## BEGIN

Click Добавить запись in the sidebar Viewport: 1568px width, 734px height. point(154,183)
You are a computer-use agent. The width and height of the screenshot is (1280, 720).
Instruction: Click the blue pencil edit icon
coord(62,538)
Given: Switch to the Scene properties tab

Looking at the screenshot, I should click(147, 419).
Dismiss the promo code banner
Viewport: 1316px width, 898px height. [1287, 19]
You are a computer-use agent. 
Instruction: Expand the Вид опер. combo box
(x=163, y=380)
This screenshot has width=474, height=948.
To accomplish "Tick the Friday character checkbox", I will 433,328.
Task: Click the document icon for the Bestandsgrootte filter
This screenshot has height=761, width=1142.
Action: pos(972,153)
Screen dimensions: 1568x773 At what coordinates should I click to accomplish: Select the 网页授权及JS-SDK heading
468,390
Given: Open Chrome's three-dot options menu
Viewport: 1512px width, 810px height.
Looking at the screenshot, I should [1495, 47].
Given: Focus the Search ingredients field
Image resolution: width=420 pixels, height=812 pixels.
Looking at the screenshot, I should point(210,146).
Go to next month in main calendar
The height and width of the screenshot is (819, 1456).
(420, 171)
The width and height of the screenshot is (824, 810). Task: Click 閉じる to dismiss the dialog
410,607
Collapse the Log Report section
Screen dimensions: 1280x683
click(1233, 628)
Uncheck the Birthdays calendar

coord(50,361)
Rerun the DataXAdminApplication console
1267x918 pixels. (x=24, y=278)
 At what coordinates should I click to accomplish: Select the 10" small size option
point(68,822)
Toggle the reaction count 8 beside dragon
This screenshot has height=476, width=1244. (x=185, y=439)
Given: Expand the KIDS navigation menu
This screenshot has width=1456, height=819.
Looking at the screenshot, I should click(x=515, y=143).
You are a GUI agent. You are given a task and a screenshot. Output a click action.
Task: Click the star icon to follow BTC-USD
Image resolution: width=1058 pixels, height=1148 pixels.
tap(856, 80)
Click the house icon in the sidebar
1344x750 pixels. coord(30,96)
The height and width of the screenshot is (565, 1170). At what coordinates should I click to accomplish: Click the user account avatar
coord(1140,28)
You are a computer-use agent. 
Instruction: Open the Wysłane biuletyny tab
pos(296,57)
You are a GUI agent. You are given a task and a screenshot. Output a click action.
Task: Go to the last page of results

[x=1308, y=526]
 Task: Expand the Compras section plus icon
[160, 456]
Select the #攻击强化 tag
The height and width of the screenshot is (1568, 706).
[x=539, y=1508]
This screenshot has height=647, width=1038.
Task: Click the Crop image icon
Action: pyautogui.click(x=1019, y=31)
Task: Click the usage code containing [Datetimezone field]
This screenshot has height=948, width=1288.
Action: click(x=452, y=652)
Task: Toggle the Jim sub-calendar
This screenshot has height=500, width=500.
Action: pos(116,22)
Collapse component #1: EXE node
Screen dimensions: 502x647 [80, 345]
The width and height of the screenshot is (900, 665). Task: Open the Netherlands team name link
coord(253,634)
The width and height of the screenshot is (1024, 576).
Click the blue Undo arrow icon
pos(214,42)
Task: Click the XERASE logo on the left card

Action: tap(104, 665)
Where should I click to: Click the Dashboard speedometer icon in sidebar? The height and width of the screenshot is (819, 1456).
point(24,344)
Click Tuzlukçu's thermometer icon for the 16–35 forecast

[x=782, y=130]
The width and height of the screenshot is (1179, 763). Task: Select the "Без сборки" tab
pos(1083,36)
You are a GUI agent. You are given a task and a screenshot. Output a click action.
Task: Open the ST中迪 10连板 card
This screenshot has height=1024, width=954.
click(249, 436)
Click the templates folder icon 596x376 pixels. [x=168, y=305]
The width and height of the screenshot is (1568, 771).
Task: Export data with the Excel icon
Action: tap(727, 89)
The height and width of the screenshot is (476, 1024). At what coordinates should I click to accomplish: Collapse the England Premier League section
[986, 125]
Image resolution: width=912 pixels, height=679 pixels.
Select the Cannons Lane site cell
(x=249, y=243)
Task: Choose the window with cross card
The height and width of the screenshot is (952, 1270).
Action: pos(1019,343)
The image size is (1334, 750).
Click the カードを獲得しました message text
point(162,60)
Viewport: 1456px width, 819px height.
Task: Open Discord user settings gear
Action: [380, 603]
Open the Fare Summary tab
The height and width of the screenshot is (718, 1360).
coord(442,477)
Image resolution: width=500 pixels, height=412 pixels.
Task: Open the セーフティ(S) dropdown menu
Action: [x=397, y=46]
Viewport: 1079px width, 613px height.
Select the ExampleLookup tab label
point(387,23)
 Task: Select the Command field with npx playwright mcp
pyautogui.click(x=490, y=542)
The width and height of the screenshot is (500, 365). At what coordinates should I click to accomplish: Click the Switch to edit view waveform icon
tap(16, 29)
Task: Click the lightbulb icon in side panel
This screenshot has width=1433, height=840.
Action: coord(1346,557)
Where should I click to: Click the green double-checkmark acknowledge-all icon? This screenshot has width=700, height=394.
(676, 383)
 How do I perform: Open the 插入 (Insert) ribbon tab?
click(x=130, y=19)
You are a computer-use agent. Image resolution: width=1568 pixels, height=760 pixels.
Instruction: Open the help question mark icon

## END

**WHAT THIS TASK INVOLVES:** Rewrite every line of the material above as a Markdown table with the columns "Row" and "Text", leaving out blank lines.

**FINISHED TASK:**
| Row | Text |
|---|---|
| 1 | Click Добавить запись in the sidebar Viewport: 1568px width, 734px height. point(154,183) |
| 2 | You are a computer-use agent. The width and height of the screenshot is (1280, 720). |
| 3 | Instruction: Click the blue pencil edit icon |
| 4 | coord(62,538) |
| 5 | Given: Switch to the Scene properties tab |
| 6 | Looking at the screenshot, I should click(147, 419). |
| 7 | Dismiss the promo code banner |
| 8 | Viewport: 1316px width, 898px height. [1287, 19] |
| 9 | You are a computer-use agent.  |
| 10 | Instruction: Expand the Вид опер. combo box |
| 11 | (x=163, y=380) |
| 12 | This screenshot has width=474, height=948. |
| 13 | To accomplish "Tick the Friday character checkbox", I will 433,328. |
| 14 | Task: Click the document icon for the Bestandsgrootte filter |
| 15 | This screenshot has height=761, width=1142. |
| 16 | Action: pos(972,153) |
| 17 | Screen dimensions: 1568x773 At what coordinates should I click to accomplish: Select the 网页授权及JS-SDK heading |
| 18 | 468,390 |
| 19 | Given: Open Chrome's three-dot options menu |
| 20 | Viewport: 1512px width, 810px height. |
| 21 | Looking at the screenshot, I should [1495, 47]. |
| 22 | Given: Focus the Search ingredients field |
| 23 | Image resolution: width=420 pixels, height=812 pixels. |
| 24 | Looking at the screenshot, I should point(210,146). |
| 25 | Go to next month in main calendar |
| 26 | The height and width of the screenshot is (819, 1456). |
| 27 | (420, 171) |
| 28 | The width and height of the screenshot is (824, 810). Task: Click 閉じる to dismiss the dialog |
| 29 | 410,607 |
| 30 | Collapse the Log Report section |
| 31 | Screen dimensions: 1280x683 |
| 32 | click(1233, 628) |
| 33 | Uncheck the Birthdays calendar |
| 34 | coord(50,361) |
| 35 | Rerun the DataXAdminApplication console |
| 36 | 1267x918 pixels. (x=24, y=278) |
| 37 |  At what coordinates should I click to accomplish: Select the 10" small size option |
| 38 | point(68,822) |
| 39 | Toggle the reaction count 8 beside dragon |
| 40 | This screenshot has height=476, width=1244. (x=185, y=439) |
| 41 | Given: Expand the KIDS navigation menu |
| 42 | This screenshot has width=1456, height=819. |
| 43 | Looking at the screenshot, I should click(x=515, y=143). |
| 44 | You are a GUI agent. You are given a task and a screenshot. Output a click action. |
| 45 | Task: Click the star icon to follow BTC-USD |
| 46 | Image resolution: width=1058 pixels, height=1148 pixels. |
| 47 | tap(856, 80) |
| 48 | Click the house icon in the sidebar |
| 49 | 1344x750 pixels. coord(30,96) |
| 50 | The height and width of the screenshot is (565, 1170). At what coordinates should I click to accomplish: Click the user account avatar |
| 51 | coord(1140,28) |
| 52 | You are a computer-use agent.  |
| 53 | Instruction: Open the Wysłane biuletyny tab |
| 54 | pos(296,57) |
| 55 | You are a GUI agent. You are given a task and a screenshot. Output a click action. |
| 56 | Task: Go to the last page of results |
| 57 | [x=1308, y=526] |
| 58 |  Task: Expand the Compras section plus icon |
| 59 | [160, 456] |
| 60 | Select the #攻击强化 tag |
| 61 | The height and width of the screenshot is (1568, 706). |
| 62 | [x=539, y=1508] |
| 63 | This screenshot has height=647, width=1038. |
| 64 | Task: Click the Crop image icon |
| 65 | Action: pyautogui.click(x=1019, y=31) |
| 66 | Task: Click the usage code containing [Datetimezone field] |
| 67 | This screenshot has height=948, width=1288. |
| 68 | Action: click(x=452, y=652) |
| 69 | Task: Toggle the Jim sub-calendar |
| 70 | This screenshot has height=500, width=500. |
| 71 | Action: pos(116,22) |
| 72 | Collapse component #1: EXE node |
| 73 | Screen dimensions: 502x647 [80, 345] |
| 74 | The width and height of the screenshot is (900, 665). Task: Open the Netherlands team name link |
| 75 | coord(253,634) |
| 76 | The width and height of the screenshot is (1024, 576). |
| 77 | Click the blue Undo arrow icon |
| 78 | pos(214,42) |
| 79 | Task: Click the XERASE logo on the left card |
| 80 | Action: tap(104, 665) |
| 81 | Where should I click to: Click the Dashboard speedometer icon in sidebar? The height and width of the screenshot is (819, 1456). |
| 82 | point(24,344) |
| 83 | Click Tuzlukçu's thermometer icon for the 16–35 forecast |
| 84 | [x=782, y=130] |
| 85 | The width and height of the screenshot is (1179, 763). Task: Select the "Без сборки" tab |
| 86 | pos(1083,36) |
| 87 | You are a GUI agent. You are given a task and a screenshot. Output a click action. |
| 88 | Task: Open the ST中迪 10连板 card |
| 89 | This screenshot has height=1024, width=954. |
| 90 | click(249, 436) |
| 91 | Click the templates folder icon 596x376 pixels. [x=168, y=305] |
| 92 | The width and height of the screenshot is (1568, 771). |
| 93 | Task: Export data with the Excel icon |
| 94 | Action: tap(727, 89) |
| 95 | The height and width of the screenshot is (476, 1024). At what coordinates should I click to accomplish: Collapse the England Premier League section |
| 96 | [986, 125] |
| 97 | Image resolution: width=912 pixels, height=679 pixels. |
| 98 | Select the Cannons Lane site cell |
| 99 | (x=249, y=243) |
| 100 | Task: Choose the window with cross card |
| 101 | The height and width of the screenshot is (952, 1270). |
| 102 | Action: pos(1019,343) |
| 103 | The image size is (1334, 750). |
| 104 | Click the カードを獲得しました message text |
| 105 | point(162,60) |
| 106 | Viewport: 1456px width, 819px height. |
| 107 | Task: Open Discord user settings gear |
| 108 | Action: [380, 603] |
| 109 | Open the Fare Summary tab |
| 110 | The height and width of the screenshot is (718, 1360). |
| 111 | coord(442,477) |
| 112 | Image resolution: width=500 pixels, height=412 pixels. |
| 113 | Task: Open the セーフティ(S) dropdown menu |
| 114 | Action: [x=397, y=46] |
| 115 | Viewport: 1079px width, 613px height. |
| 116 | Select the ExampleLookup tab label |
| 117 | point(387,23) |
| 118 |  Task: Select the Command field with npx playwright mcp |
| 119 | pyautogui.click(x=490, y=542) |
| 120 | The width and height of the screenshot is (500, 365). At what coordinates should I click to accomplish: Click the Switch to edit view waveform icon |
| 121 | tap(16, 29) |
| 122 | Task: Click the lightbulb icon in side panel |
| 123 | This screenshot has width=1433, height=840. |
| 124 | Action: coord(1346,557) |
| 125 | Where should I click to: Click the green double-checkmark acknowledge-all icon? This screenshot has width=700, height=394. |
| 126 | (676, 383) |
| 127 |  How do I perform: Open the 插入 (Insert) ribbon tab? |
| 128 | click(x=130, y=19) |
| 129 | You are a computer-use agent. Image resolution: width=1568 pixels, height=760 pixels. |
| 130 | Instruction: Open the help question mark icon |